■ What is needed
Lay out every line of the data below as a numbered list, omitting blank lines.

■ Data for pointing to text and elements
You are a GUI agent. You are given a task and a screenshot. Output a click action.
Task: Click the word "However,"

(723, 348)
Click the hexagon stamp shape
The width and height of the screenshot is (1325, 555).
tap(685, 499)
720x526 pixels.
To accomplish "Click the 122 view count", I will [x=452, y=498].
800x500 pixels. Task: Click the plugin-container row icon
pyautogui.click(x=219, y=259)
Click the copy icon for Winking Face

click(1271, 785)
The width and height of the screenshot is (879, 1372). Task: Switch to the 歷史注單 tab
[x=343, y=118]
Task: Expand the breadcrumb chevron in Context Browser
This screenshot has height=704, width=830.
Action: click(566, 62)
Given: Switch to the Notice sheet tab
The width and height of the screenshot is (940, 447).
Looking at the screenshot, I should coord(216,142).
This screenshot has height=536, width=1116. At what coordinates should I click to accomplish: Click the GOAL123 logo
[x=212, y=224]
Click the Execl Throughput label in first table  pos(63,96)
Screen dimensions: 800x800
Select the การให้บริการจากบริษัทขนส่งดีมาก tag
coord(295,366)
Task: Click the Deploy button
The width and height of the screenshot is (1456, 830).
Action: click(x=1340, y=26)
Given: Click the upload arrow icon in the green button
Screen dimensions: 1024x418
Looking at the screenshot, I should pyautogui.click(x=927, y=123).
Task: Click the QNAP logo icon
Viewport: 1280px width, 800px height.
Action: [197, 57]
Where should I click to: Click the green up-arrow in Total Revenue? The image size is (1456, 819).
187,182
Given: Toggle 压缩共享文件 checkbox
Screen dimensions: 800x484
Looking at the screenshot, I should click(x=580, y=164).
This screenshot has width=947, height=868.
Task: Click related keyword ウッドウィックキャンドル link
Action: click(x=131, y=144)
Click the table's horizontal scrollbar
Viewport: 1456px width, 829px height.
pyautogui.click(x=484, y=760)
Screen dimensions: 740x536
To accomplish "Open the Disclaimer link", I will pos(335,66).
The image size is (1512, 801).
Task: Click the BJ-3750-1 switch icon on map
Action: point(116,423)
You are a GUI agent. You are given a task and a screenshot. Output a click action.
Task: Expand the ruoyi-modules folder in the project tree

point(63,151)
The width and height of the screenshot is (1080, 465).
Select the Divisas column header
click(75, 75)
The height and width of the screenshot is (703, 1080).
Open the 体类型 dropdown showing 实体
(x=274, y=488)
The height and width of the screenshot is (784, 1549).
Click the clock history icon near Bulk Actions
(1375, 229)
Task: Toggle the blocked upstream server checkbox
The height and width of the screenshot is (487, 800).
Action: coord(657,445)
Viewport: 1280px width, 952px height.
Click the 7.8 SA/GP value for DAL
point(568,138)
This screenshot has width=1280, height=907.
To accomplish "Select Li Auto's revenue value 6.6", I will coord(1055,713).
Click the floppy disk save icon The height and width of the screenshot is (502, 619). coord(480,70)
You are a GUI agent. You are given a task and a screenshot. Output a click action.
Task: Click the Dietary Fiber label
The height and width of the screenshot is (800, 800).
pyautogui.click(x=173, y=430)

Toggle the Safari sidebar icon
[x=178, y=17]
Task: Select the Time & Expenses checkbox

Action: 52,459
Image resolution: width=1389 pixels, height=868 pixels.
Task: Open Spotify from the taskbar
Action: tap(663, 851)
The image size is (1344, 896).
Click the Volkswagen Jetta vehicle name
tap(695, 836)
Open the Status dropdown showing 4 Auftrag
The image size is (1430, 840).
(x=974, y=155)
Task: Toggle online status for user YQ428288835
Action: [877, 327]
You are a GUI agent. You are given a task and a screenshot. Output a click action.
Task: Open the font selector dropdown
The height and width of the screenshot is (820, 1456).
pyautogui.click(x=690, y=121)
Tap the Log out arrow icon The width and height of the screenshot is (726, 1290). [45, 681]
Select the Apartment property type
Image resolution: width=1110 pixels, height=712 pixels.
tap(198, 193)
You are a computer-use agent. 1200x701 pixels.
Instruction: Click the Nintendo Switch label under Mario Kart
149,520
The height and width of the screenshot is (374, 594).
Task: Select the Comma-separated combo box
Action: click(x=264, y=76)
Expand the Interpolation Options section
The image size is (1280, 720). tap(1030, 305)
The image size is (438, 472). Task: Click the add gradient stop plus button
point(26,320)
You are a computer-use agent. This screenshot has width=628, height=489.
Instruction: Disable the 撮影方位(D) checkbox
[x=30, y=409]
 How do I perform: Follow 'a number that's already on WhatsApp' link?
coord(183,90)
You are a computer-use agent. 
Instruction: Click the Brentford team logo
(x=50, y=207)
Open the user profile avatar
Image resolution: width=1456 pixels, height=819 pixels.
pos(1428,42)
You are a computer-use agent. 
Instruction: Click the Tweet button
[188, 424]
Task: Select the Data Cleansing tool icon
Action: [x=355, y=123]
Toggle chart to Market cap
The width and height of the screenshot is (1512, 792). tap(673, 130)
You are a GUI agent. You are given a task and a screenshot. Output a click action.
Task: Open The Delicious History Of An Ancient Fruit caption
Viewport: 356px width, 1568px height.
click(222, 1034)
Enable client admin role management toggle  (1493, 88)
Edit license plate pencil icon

■ Output
1. You are a GUI agent. You are given a task and a screenshot. Output a click action.
2. Task: Click the word "However,"
3. (723, 348)
4. Click the hexagon stamp shape
5. The width and height of the screenshot is (1325, 555).
6. tap(685, 499)
7. 720x526 pixels.
8. To accomplish "Click the 122 view count", I will [x=452, y=498].
9. 800x500 pixels. Task: Click the plugin-container row icon
10. pyautogui.click(x=219, y=259)
11. Click the copy icon for Winking Face
12. click(1271, 785)
13. The width and height of the screenshot is (879, 1372). Task: Switch to the 歷史注單 tab
14. [x=343, y=118]
15. Task: Expand the breadcrumb chevron in Context Browser
16. This screenshot has height=704, width=830.
17. Action: click(566, 62)
18. Given: Switch to the Notice sheet tab
19. The width and height of the screenshot is (940, 447).
20. Looking at the screenshot, I should coord(216,142).
21. This screenshot has height=536, width=1116. At what coordinates should I click to accomplish: Click the GOAL123 logo
22. [x=212, y=224]
23. Click the Execl Throughput label in first table  pos(63,96)
24. Screen dimensions: 800x800
25. Select the การให้บริการจากบริษัทขนส่งดีมาก tag
26. coord(295,366)
27. Task: Click the Deploy button
28. The width and height of the screenshot is (1456, 830).
29. Action: click(x=1340, y=26)
30. Given: Click the upload arrow icon in the green button
31. Screen dimensions: 1024x418
32. Looking at the screenshot, I should pyautogui.click(x=927, y=123).
33. Task: Click the QNAP logo icon
34. Viewport: 1280px width, 800px height.
35. Action: [197, 57]
36. Where should I click to: Click the green up-arrow in Total Revenue? The image size is (1456, 819).
37. 187,182
38. Given: Toggle 压缩共享文件 checkbox
39. Screen dimensions: 800x484
40. Looking at the screenshot, I should click(x=580, y=164).
41. This screenshot has width=947, height=868.
42. Task: Click related keyword ウッドウィックキャンドル link
43. Action: click(x=131, y=144)
44. Click the table's horizontal scrollbar
45. Viewport: 1456px width, 829px height.
46. pyautogui.click(x=484, y=760)
47. Screen dimensions: 740x536
48. To accomplish "Open the Disclaimer link", I will pos(335,66).
49. The image size is (1512, 801).
50. Task: Click the BJ-3750-1 switch icon on map
51. Action: point(116,423)
52. You are a GUI agent. You are given a task and a screenshot. Output a click action.
53. Task: Expand the ruoyi-modules folder in the project tree
54. point(63,151)
55. The width and height of the screenshot is (1080, 465).
56. Select the Divisas column header
57. click(75, 75)
58. The height and width of the screenshot is (703, 1080).
59. Open the 体类型 dropdown showing 实体
60. (x=274, y=488)
61. The height and width of the screenshot is (784, 1549).
62. Click the clock history icon near Bulk Actions
63. (1375, 229)
64. Task: Toggle the blocked upstream server checkbox
65. The height and width of the screenshot is (487, 800).
66. Action: coord(657,445)
67. Viewport: 1280px width, 952px height.
68. Click the 7.8 SA/GP value for DAL
69. point(568,138)
70. This screenshot has width=1280, height=907.
71. To accomplish "Select Li Auto's revenue value 6.6", I will coord(1055,713).
72. Click the floppy disk save icon The height and width of the screenshot is (502, 619). coord(480,70)
73. You are a GUI agent. You are given a task and a screenshot. Output a click action.
74. Task: Click the Dietary Fiber label
75. The height and width of the screenshot is (800, 800).
76. pyautogui.click(x=173, y=430)
77. Toggle the Safari sidebar icon
78. [x=178, y=17]
79. Task: Select the Time & Expenses checkbox
80. Action: 52,459
81. Image resolution: width=1389 pixels, height=868 pixels.
82. Task: Open Spotify from the taskbar
83. Action: tap(663, 851)
84. The image size is (1344, 896).
85. Click the Volkswagen Jetta vehicle name
86. tap(695, 836)
87. Open the Status dropdown showing 4 Auftrag
88. The image size is (1430, 840).
89. (x=974, y=155)
90. Task: Toggle online status for user YQ428288835
91. Action: [877, 327]
92. You are a GUI agent. You are given a task and a screenshot. Output a click action.
93. Task: Open the font selector dropdown
94. The height and width of the screenshot is (820, 1456).
95. pyautogui.click(x=690, y=121)
96. Tap the Log out arrow icon The width and height of the screenshot is (726, 1290). [45, 681]
97. Select the Apartment property type
98. Image resolution: width=1110 pixels, height=712 pixels.
99. tap(198, 193)
100. You are a computer-use agent. 1200x701 pixels.
101. Instruction: Click the Nintendo Switch label under Mario Kart
102. 149,520
103. The height and width of the screenshot is (374, 594).
104. Task: Select the Comma-separated combo box
105. Action: click(x=264, y=76)
106. Expand the Interpolation Options section
107. The image size is (1280, 720). tap(1030, 305)
108. The image size is (438, 472). Task: Click the add gradient stop plus button
109. point(26,320)
110. You are a computer-use agent. This screenshot has width=628, height=489.
111. Instruction: Disable the 撮影方位(D) checkbox
112. [x=30, y=409]
113.  How do I perform: Follow 'a number that's already on WhatsApp' link?
114. coord(183,90)
115. You are a computer-use agent. 
116. Instruction: Click the Brentford team logo
117. (x=50, y=207)
118. Open the user profile avatar
119. Image resolution: width=1456 pixels, height=819 pixels.
120. pos(1428,42)
121. You are a computer-use agent. 
122. Instruction: Click the Tweet button
123. [188, 424]
124. Task: Select the Data Cleansing tool icon
125. Action: [x=355, y=123]
126. Toggle chart to Market cap
127. The width and height of the screenshot is (1512, 792). tap(673, 130)
128. You are a GUI agent. You are given a task and a screenshot. Output a click action.
129. Task: Open The Delicious History Of An Ancient Fruit caption
130. Viewport: 356px width, 1568px height.
131. click(222, 1034)
132. Enable client admin role management toggle  (1493, 88)
133. Edit license plate pencil icon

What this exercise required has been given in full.